O GLOBO EDITORIAL, Defesa do Direito

É provável que, pelo fato de ainda estarmos em processo de consolidação do regime democrático, mesmo já com 23 anos de experiência sem interrupção de liberdade, ainda haja tanta incompreensão sobre o papel do Judiciário na defesa do estado de direito. É o que se observa nos desdobramentos da tal Operação Satiagraha, da Polícia Federal, com a prisão de personagens conhecidos, e controvertidos, como o banqueiro Daniel Dantas, o empresário e especulador financeiro Naji Nahas e o ex-prefeito de São Paulo Celso Pitta, este já processado por corrupção.
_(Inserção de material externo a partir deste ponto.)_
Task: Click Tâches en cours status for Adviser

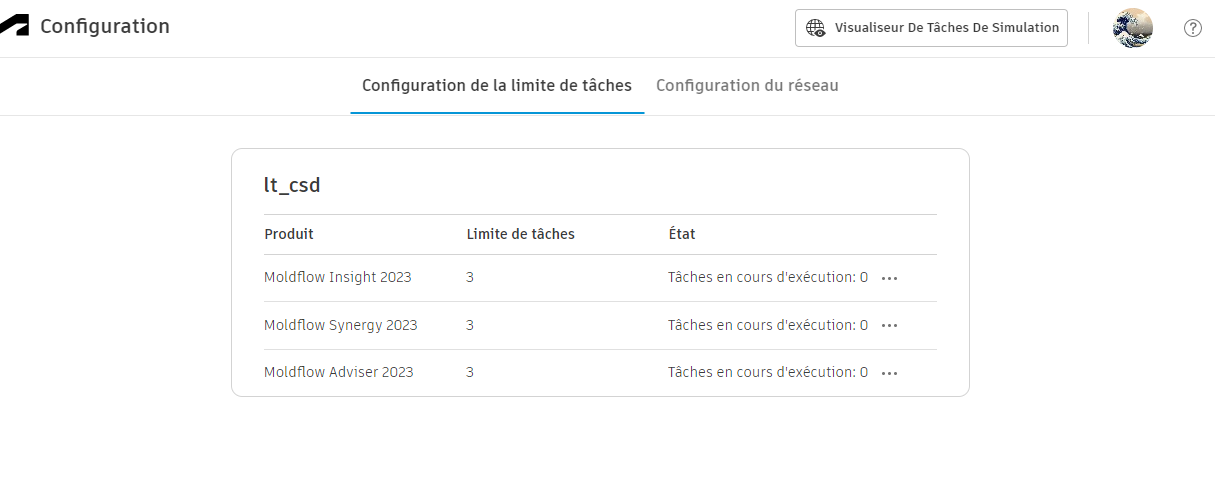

A concessão de habeas corpus pelo presidente do Supremo Tribunal, Gilmar Mendes, a pessoas condenadas a priori por parte da opinião pública, alvejadas por denúncias graves encaminhadas à Justiça pela PF e o Ministério Público, divide advogados e políticos, o que termina criando um clima de maniqueísmo na abordagem de uma questão ligada à democracia. A prisão por duas vezes de Daniel Dantas, por motivos diferentes, colocou frente a frente um juiz de instância inferior e o presidente da mais alta Corte do país, alimentando um falso confronto entre o “bem” e o “mal”, quando, a rigor, trata-se de um rito legal. Ontem, mais uma vez Dantas foi solto por Mendes, e o pior que pode acontecer é o destino do banqueiro se transformar em problema pessoal de juiz. O assunto é técnico e precisa continuar a sê-lo.

Nesse debate, ouviu-se no governo uma interpretação da ação da PF contaminada por uma visão tosca da luta de classes, inspirada em alguma vulgata marxista, pela qual a PF estaria mostrando que acabou a impunidade no país, porque ricos estariam sendo retirados da cama e algemados. Ora, a constatação de que há o equivalente à população carcerária em mandados de prisão não cumpridos — em sã consciência, não se pode dizer que são todos mandados contra banqueiros e políticos — serve para desmontar essa visão embebida de esquerdismo juvenil. A impunidade, por deficiências do sistema, é uma distorção democratizada neste país.

A questão é bem outra. A PF voltou a usar técnicas teatrais para dar realce a uma operação contra pessoas que atuam em áreas carregadas de simbolismo: mercado financeiro e política. E cabe mesmo à Justiça coibir excessos. É visível o prejulgamento numa série de análises e declarações, uma das características dos regimes ditatoriais.

Há quem confunda prisão temporária e preventiva com o recolhimento ao xadrez para o cumprimento de pena. Estender sem critério prisão temporária é ressuscitar o regime militar, quando sequer era notificada a detenção de alguém.

A PF e o MP têm é que apresentar provas consistentes e encaminhálas sem adjetivos à Justiça para o devido julgamento. E deve-se repudiar o comportamento de autoridades e agentes públicos que agem como se ainda funcionasse no Poder Executivo um tribunal de exceção contra adversários políticos.